Katerina Korola is an art historian and media scholar whose research explores the history of photography and film through an ecological lens. She holds a joint-PhD in Art History and Cinema & Media Studies from the University of Chicago and is currently Assistant Professor of German Studies at the University of Minnesota - Twin Cities, where she is working on her first book, Picturing the Air: Photography and the Industrial Atmosphere. Her research has appeared in the Journal of Visual Culture, Representations, Photographica, and Transbordeur.
Debashree Mukherjee is Associate Professor of film and media in the Department of Middle Eastern, South Asian, and African Studies (MESAAS) at Columbia University. She is author of Bombay Hustle: Making Movies in a Colonial City (2020), which approaches film history as an ecology of material practices and practitioners.

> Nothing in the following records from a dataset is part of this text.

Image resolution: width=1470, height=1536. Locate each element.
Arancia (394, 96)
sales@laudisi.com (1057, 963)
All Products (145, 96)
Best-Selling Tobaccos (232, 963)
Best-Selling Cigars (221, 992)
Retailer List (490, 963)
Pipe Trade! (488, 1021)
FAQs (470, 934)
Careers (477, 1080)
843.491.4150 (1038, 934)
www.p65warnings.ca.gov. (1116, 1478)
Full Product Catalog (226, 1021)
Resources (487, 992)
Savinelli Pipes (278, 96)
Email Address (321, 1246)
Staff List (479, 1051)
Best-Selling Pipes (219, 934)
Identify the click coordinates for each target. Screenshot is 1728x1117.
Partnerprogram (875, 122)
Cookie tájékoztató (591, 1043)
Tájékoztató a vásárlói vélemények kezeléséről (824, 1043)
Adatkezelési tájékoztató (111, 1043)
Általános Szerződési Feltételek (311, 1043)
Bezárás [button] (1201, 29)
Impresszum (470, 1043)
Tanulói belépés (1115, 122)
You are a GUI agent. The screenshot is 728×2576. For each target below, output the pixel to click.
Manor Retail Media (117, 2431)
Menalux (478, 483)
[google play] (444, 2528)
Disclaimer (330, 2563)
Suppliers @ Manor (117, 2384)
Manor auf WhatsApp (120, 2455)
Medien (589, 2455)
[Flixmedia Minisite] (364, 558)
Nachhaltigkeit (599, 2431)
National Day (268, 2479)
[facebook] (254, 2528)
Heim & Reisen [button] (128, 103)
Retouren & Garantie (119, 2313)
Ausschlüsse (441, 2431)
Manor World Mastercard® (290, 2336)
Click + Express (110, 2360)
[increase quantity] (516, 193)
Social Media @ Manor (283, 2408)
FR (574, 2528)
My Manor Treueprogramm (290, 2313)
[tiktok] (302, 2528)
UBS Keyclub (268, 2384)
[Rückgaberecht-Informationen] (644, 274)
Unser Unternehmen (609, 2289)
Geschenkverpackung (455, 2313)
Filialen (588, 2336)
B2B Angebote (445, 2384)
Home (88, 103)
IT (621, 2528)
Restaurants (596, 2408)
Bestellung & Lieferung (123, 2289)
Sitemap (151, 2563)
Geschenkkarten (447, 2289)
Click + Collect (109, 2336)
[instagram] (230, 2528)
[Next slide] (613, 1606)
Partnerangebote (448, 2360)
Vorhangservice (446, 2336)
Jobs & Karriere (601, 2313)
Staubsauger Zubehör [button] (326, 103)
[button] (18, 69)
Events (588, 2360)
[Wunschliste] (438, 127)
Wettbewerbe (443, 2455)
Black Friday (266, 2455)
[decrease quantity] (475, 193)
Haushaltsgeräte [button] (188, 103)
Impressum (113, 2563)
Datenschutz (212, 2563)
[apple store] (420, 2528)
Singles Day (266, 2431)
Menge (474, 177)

Her second book project, Tropical Machines: Extraction in the Age of Emancipation, develops a media history of South Asian indentured migration and plantation capitalism. Debashree edits the peer-reviewed journal BioScope: South Asian Screen Studies and has published in journals such as Film History, Feminist Media Histories, and Representations. Her latest publication is the edited anthology, Bombay Talkies: An Unseen History of Indian Cinema, based on an unprecedented photographic archive collated by a German cinematographer who emigrated to India in the 1930s (Ed. Mukherjee, Mapin & Alkazi Foundation, 2023). In a previous life Debashree worked in Mumbai's film and TV industries as an assistant director, writer, and cameraperson, and remains committed to industry-academy-public interfaces through exhibitions, curation, and digital humanities open-access projects.
Jennifer Lynn Peterson is Professor of Media Studies at Woodbury University in Los Angeles. She is the author of Education in the School of Dreams: Travelogues and Early Nonfiction Film (Duke University Press, 2013). Her scholarship has been published in journals such as Representations, JCMS, Feminist Media Histories, Camera Obscura, Moving Image, and in numerous edited volumes. She has published film, art, and book reviews in Texte zur Kunst, Millennium Film Journal, Film Quarterly, the Los Angeles Review of Books, and Artforum.com. She is completing work on her second book, under contract with Columbia University Press, which examines the ecological significance of Hollywood and nontheatrical films shot on location in the 1920s-40s.